Legend created for the couple an idyllic relationship that seems far from the reality, she having many moments of suspicion and jealousy and he frequently lying about his affairs. She was an invalid from 1867. The Prince's comment in 1884 that 'when a man, through some unfortunate accident, makes a great mistake, he must abide by it' was taken to refer to their illegal marriage. In The Royal George (Butler & Tanner, London, 1963), the historian Giles St Aubyn contested the negative conception of their relationship, writing: that it was popular with "most Englishmen"; that Prince George mourned Sarah, visiting their home to "take affectionate leave", and stating that her death "overwhelmed (him) with grief and sorrow"; and that, on the anniversary of her death, Prince George wrote of "the intense sorrow that oppresses and depresses my heart".

===Mrs FitzGeorge===
As her marriage was unlawful, Sarah could not use the title of Duchess of Cambridge or the style Her Royal Highness.
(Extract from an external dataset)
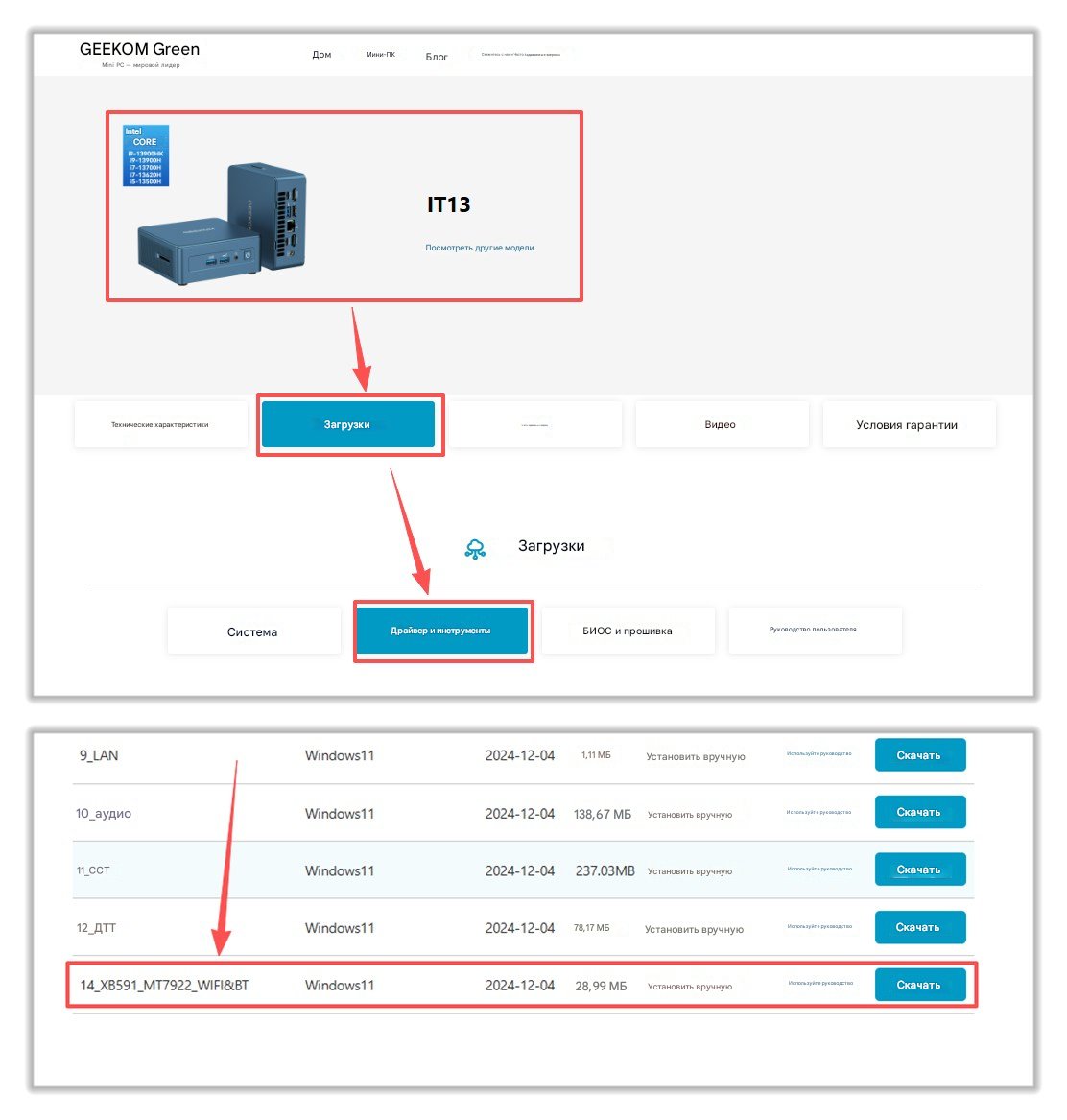Switch to the Видео tab
This screenshot has height=1120, width=1067.
point(721,424)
Instead, she was first known as Mrs Fairbrother and later as Mrs FitzGeorge.

Her three children by the Prince were:

- Colonel George FitzGeorge (24 August 1843 – 2 September 1907); married Rosa Baring (9 March 1854 – 10 March 1927), daughter of William Baring of Norman Court, Hants., by Elizabeth Hammersley.
- Rear Admiral Sir Adolphus FitzGeorge, KCVO (30 January 1846 – 17 December 1922); married (1) Sofia Holden (1857 – 3 February 1920), daughter of Thomas Holden of Winestead Hall, Hull; and had issue; (2) Margaret Watson (1863 – 26 February 1934), daughter of John Watson of Waresley Court, Hartlebury; no issue.
- Colonel Sir Augustus FitzGeorge, KCVO, CB (12 June 1847 – 30 October 1933).

Sarah FitzGeorge died at 6 Queen Street, Mayfair, on 12 January 1890, and her body was deposited in the Mausoleum commissioned by the Prince at Kensal Green Cemetery, London, 16 January 1890, very near to another of the Prince's mistresses, Louisa Beauclerk, who had died in 1882. He had decided in 1849 that he would be buried near Beauclerk, whom he had known since 1837. He saw much of her from 1847, and she was his mistress from 1849. The prince later described her as 'the idol of my life and my existence'.